# Your objective
Reproduce the material below line for line, changing nothing.

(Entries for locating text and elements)
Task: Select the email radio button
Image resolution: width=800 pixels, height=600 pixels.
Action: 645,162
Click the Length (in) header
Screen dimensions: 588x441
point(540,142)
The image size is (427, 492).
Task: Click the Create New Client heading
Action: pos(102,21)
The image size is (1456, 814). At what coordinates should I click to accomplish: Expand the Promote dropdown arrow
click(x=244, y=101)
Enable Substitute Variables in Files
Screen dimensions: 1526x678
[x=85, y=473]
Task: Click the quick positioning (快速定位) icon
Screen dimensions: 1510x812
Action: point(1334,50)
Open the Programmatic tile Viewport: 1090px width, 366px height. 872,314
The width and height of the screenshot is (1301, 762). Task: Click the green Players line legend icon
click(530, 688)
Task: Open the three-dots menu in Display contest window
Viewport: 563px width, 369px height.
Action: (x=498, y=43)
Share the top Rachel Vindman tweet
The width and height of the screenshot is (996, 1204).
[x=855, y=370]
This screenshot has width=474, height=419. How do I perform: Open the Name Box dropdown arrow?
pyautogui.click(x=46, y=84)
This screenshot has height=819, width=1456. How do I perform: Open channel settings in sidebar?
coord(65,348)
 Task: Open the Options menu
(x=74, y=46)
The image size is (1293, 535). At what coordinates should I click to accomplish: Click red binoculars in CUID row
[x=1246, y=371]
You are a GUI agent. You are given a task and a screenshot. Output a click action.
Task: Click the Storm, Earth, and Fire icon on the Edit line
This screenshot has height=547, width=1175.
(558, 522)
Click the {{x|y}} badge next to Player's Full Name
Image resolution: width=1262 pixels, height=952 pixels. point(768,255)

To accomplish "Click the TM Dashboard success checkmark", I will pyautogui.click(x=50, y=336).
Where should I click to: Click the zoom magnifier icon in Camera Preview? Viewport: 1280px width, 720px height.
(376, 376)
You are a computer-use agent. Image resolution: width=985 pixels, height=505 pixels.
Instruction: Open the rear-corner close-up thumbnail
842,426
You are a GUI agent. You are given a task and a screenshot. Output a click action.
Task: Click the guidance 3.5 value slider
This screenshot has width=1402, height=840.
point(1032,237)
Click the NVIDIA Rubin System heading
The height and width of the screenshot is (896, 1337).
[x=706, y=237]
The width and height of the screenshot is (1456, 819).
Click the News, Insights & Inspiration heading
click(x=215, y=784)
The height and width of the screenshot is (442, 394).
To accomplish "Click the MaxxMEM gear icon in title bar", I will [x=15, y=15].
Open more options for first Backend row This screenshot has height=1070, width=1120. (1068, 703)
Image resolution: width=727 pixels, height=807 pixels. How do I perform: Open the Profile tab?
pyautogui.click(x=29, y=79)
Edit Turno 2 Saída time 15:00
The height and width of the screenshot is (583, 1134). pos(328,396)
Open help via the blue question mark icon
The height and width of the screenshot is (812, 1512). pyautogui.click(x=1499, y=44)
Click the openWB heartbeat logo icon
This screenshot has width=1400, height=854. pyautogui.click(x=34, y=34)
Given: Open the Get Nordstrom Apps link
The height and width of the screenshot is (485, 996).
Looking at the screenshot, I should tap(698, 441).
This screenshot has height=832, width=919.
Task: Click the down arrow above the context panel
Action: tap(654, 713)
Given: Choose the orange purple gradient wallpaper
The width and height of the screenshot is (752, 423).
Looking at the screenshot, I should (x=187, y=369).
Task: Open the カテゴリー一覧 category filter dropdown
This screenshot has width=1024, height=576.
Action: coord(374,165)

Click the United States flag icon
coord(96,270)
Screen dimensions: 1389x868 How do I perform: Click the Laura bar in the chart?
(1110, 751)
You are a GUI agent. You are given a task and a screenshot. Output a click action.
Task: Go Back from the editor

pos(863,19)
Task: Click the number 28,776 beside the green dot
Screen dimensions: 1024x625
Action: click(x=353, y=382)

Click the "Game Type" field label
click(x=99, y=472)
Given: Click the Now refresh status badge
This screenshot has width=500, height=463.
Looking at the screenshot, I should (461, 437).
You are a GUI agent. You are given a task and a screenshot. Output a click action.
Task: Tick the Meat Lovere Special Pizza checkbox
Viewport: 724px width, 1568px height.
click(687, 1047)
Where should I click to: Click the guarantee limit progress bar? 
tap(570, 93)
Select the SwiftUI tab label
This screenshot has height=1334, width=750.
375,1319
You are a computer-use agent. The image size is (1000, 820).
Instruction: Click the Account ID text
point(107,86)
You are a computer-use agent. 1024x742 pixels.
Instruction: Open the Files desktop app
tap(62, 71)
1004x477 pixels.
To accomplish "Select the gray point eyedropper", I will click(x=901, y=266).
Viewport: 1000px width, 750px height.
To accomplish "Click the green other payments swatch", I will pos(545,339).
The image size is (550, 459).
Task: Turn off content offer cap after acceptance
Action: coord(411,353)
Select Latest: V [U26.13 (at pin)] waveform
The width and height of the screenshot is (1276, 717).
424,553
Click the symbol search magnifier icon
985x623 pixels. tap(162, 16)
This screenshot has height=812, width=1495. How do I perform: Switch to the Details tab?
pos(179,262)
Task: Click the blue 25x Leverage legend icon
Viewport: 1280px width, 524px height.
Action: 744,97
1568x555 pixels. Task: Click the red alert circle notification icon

# Problem solution
Task: Select the email radio button
Image resolution: width=800 pixels, height=600 pixels.
Action: 645,162
Click the Length (in) header
Screen dimensions: 588x441
point(540,142)
The image size is (427, 492).
Task: Click the Create New Client heading
Action: pos(102,21)
The image size is (1456, 814). At what coordinates should I click to accomplish: Expand the Promote dropdown arrow
click(x=244, y=101)
Enable Substitute Variables in Files
Screen dimensions: 1526x678
[x=85, y=473]
Task: Click the quick positioning (快速定位) icon
Screen dimensions: 1510x812
Action: point(1334,50)
Open the Programmatic tile Viewport: 1090px width, 366px height. 872,314
The width and height of the screenshot is (1301, 762). Task: Click the green Players line legend icon
click(530, 688)
Task: Open the three-dots menu in Display contest window
Viewport: 563px width, 369px height.
Action: (x=498, y=43)
Share the top Rachel Vindman tweet
The width and height of the screenshot is (996, 1204).
[x=855, y=370]
This screenshot has width=474, height=419. How do I perform: Open the Name Box dropdown arrow?
pyautogui.click(x=46, y=84)
This screenshot has height=819, width=1456. How do I perform: Open channel settings in sidebar?
coord(65,348)
 Task: Open the Options menu
(x=74, y=46)
The image size is (1293, 535). At what coordinates should I click to accomplish: Click red binoculars in CUID row
[x=1246, y=371]
You are a GUI agent. You are given a task and a screenshot. Output a click action.
Task: Click the Storm, Earth, and Fire icon on the Edit line
This screenshot has height=547, width=1175.
(558, 522)
Click the {{x|y}} badge next to Player's Full Name
Image resolution: width=1262 pixels, height=952 pixels. point(768,255)

To accomplish "Click the TM Dashboard success checkmark", I will pyautogui.click(x=50, y=336).
Where should I click to: Click the zoom magnifier icon in Camera Preview? Viewport: 1280px width, 720px height.
(376, 376)
You are a computer-use agent. Image resolution: width=985 pixels, height=505 pixels.
Instruction: Open the rear-corner close-up thumbnail
842,426
You are a GUI agent. You are given a task and a screenshot. Output a click action.
Task: Click the guidance 3.5 value slider
This screenshot has width=1402, height=840.
point(1032,237)
Click the NVIDIA Rubin System heading
The height and width of the screenshot is (896, 1337).
[x=706, y=237]
The width and height of the screenshot is (1456, 819).
Click the News, Insights & Inspiration heading
click(x=215, y=784)
The height and width of the screenshot is (442, 394).
To accomplish "Click the MaxxMEM gear icon in title bar", I will [x=15, y=15].
Open more options for first Backend row This screenshot has height=1070, width=1120. (1068, 703)
Image resolution: width=727 pixels, height=807 pixels. How do I perform: Open the Profile tab?
pyautogui.click(x=29, y=79)
Edit Turno 2 Saída time 15:00
The height and width of the screenshot is (583, 1134). pos(328,396)
Open help via the blue question mark icon
The height and width of the screenshot is (812, 1512). pyautogui.click(x=1499, y=44)
Click the openWB heartbeat logo icon
This screenshot has width=1400, height=854. pyautogui.click(x=34, y=34)
Given: Open the Get Nordstrom Apps link
The height and width of the screenshot is (485, 996).
Looking at the screenshot, I should tap(698, 441).
This screenshot has height=832, width=919.
Task: Click the down arrow above the context panel
Action: tap(654, 713)
Given: Choose the orange purple gradient wallpaper
The width and height of the screenshot is (752, 423).
Looking at the screenshot, I should (x=187, y=369).
Task: Open the カテゴリー一覧 category filter dropdown
This screenshot has width=1024, height=576.
Action: coord(374,165)

Click the United States flag icon
coord(96,270)
Screen dimensions: 1389x868 How do I perform: Click the Laura bar in the chart?
(1110, 751)
You are a GUI agent. You are given a task and a screenshot. Output a click action.
Task: Go Back from the editor

pos(863,19)
Task: Click the number 28,776 beside the green dot
Screen dimensions: 1024x625
Action: click(x=353, y=382)

Click the "Game Type" field label
click(x=99, y=472)
Given: Click the Now refresh status badge
This screenshot has width=500, height=463.
Looking at the screenshot, I should (461, 437).
You are a GUI agent. You are given a task and a screenshot. Output a click action.
Task: Tick the Meat Lovere Special Pizza checkbox
Viewport: 724px width, 1568px height.
click(687, 1047)
Where should I click to: Click the guarantee limit progress bar? 
tap(570, 93)
Select the SwiftUI tab label
This screenshot has height=1334, width=750.
375,1319
You are a computer-use agent. The image size is (1000, 820).
Instruction: Click the Account ID text
point(107,86)
You are a computer-use agent. 1024x742 pixels.
Instruction: Open the Files desktop app
tap(62, 71)
1004x477 pixels.
To accomplish "Select the gray point eyedropper", I will click(x=901, y=266).
Viewport: 1000px width, 750px height.
To accomplish "Click the green other payments swatch", I will pos(545,339).
The image size is (550, 459).
Task: Turn off content offer cap after acceptance
Action: coord(411,353)
Select Latest: V [U26.13 (at pin)] waveform
The width and height of the screenshot is (1276, 717).
424,553
Click the symbol search magnifier icon
985x623 pixels. tap(162, 16)
This screenshot has height=812, width=1495. How do I perform: Switch to the Details tab?
pos(179,262)
Task: Click the blue 25x Leverage legend icon
Viewport: 1280px width, 524px height.
Action: 744,97
1568x555 pixels. Task: Click the red alert circle notification icon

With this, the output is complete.